ENTRIES PROVIDED =>
....

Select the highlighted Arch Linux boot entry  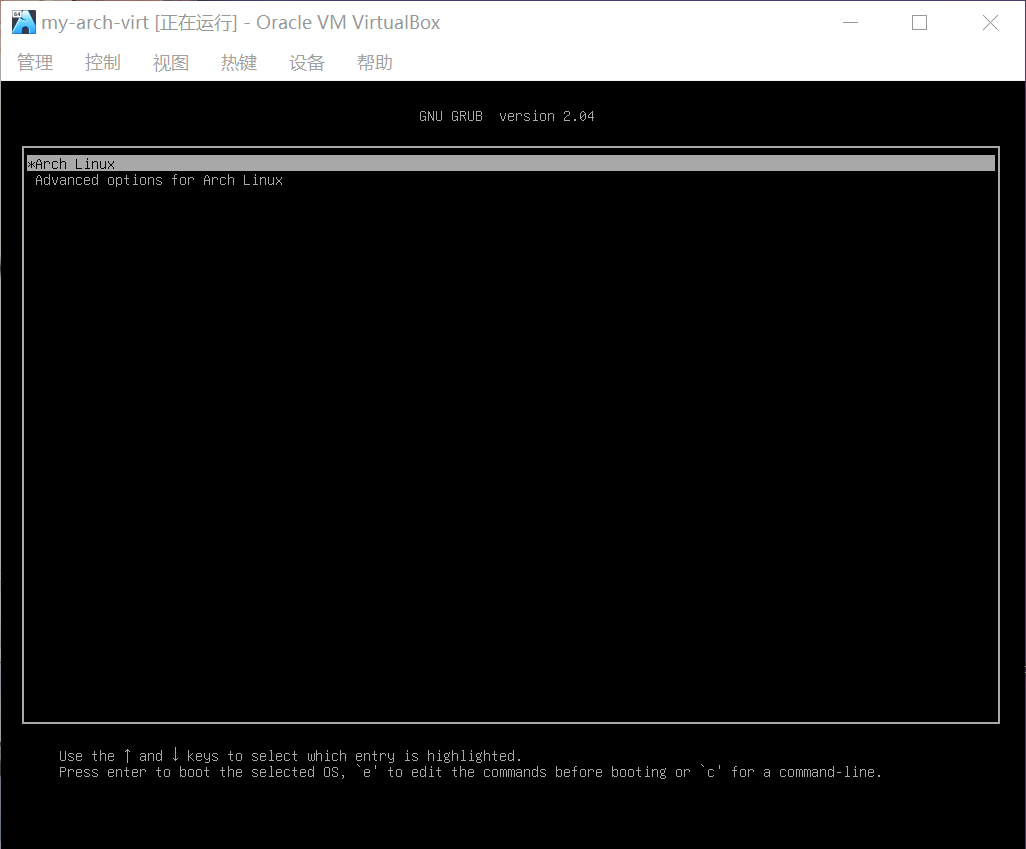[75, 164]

....

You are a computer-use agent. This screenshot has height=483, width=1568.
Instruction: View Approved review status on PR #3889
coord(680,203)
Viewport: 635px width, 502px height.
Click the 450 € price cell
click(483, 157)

....

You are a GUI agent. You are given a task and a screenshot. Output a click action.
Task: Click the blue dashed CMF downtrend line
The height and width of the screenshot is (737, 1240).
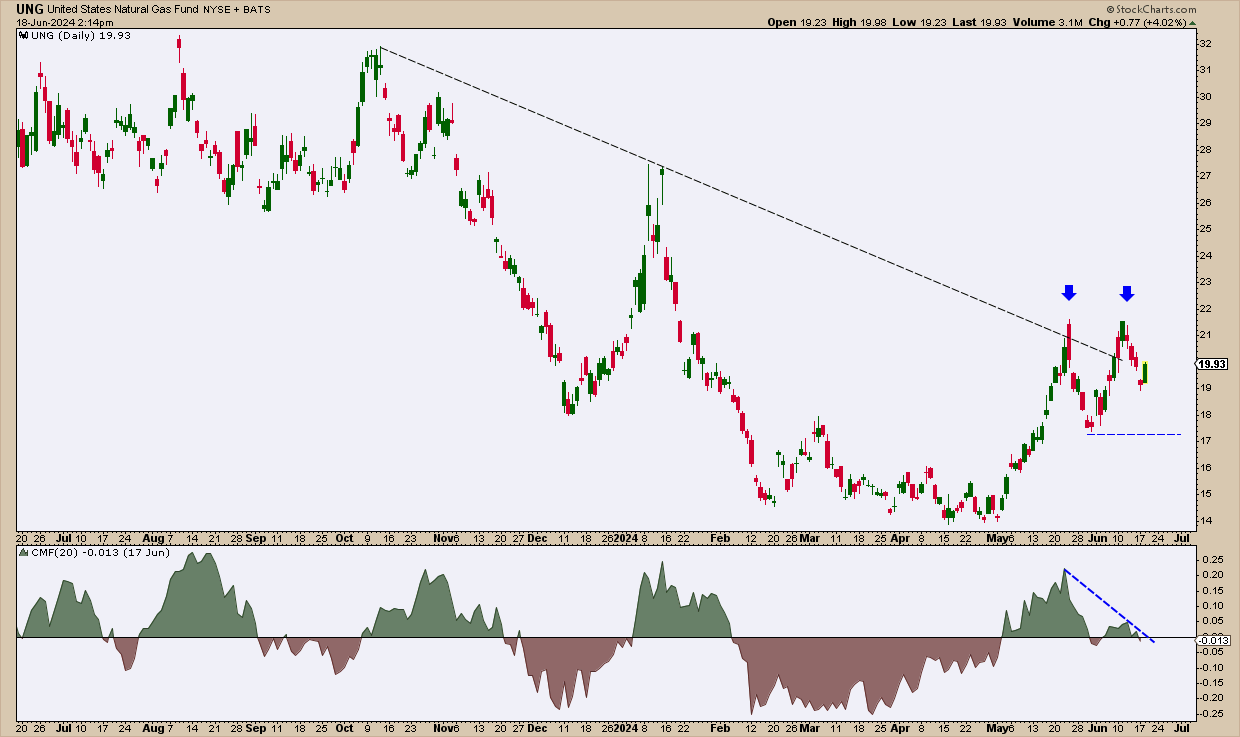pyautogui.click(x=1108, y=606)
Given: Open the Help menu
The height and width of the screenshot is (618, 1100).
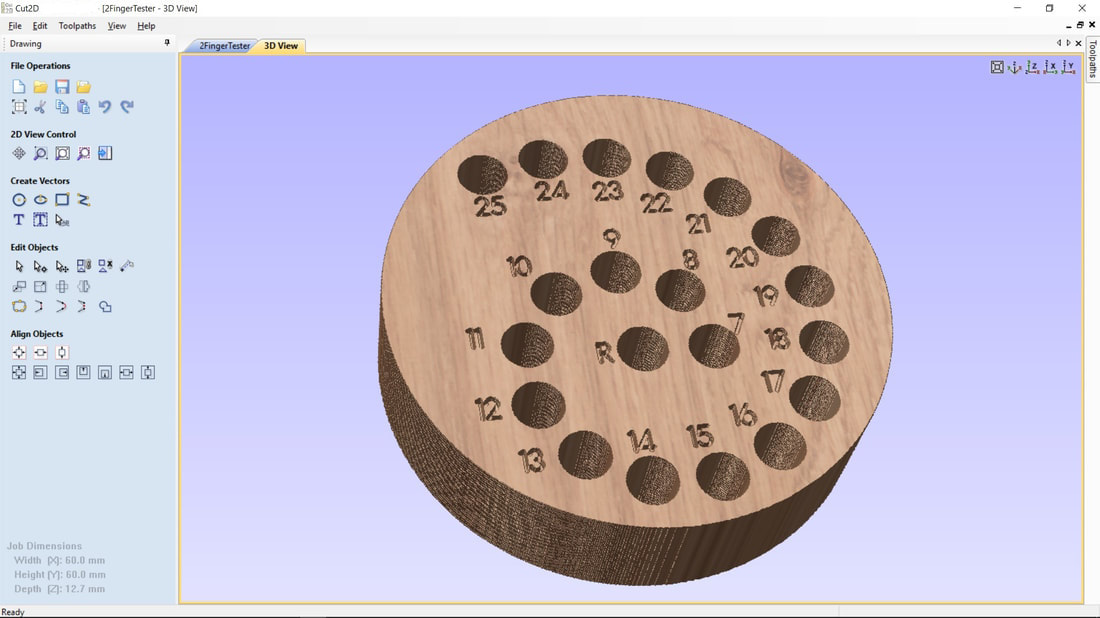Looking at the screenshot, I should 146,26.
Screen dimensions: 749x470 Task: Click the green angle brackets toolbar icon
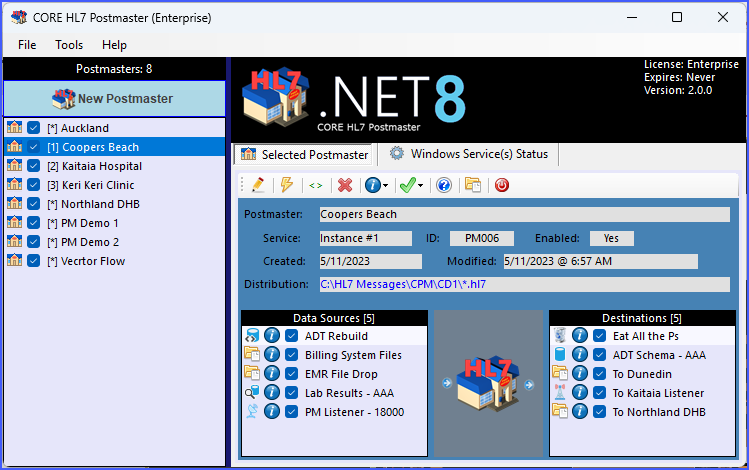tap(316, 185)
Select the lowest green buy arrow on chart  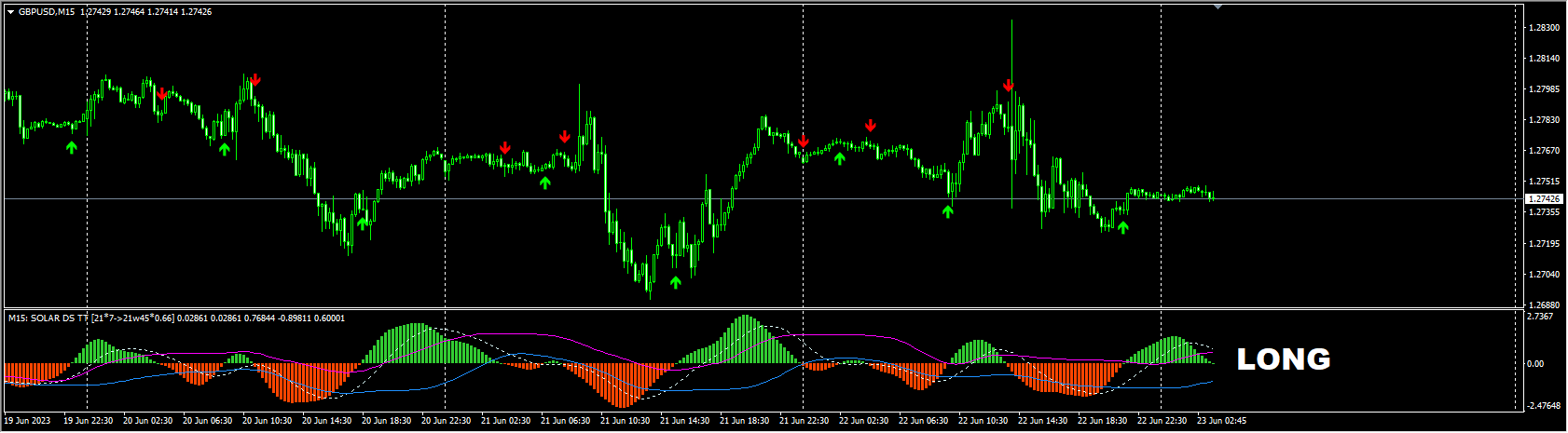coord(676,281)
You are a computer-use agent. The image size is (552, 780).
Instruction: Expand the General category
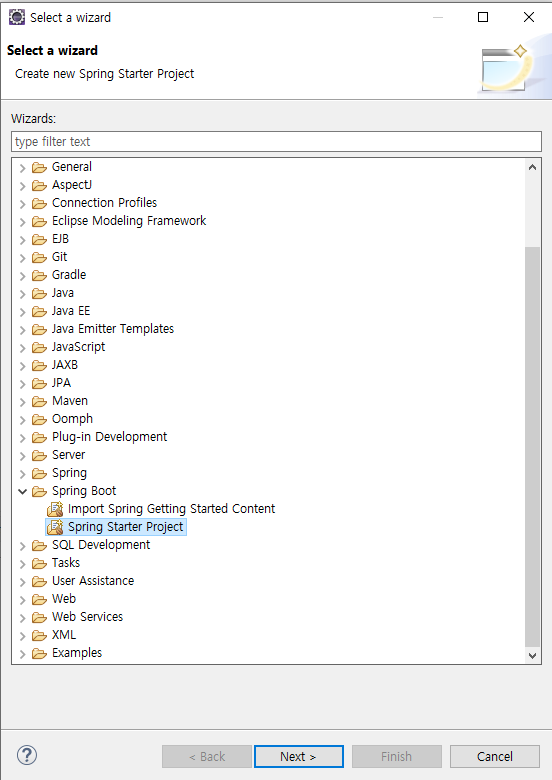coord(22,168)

....

WHAT TO DO => Where a line of the records contains the word "agent", count it; state only the final tally.

WRITTEN ANSWER => 3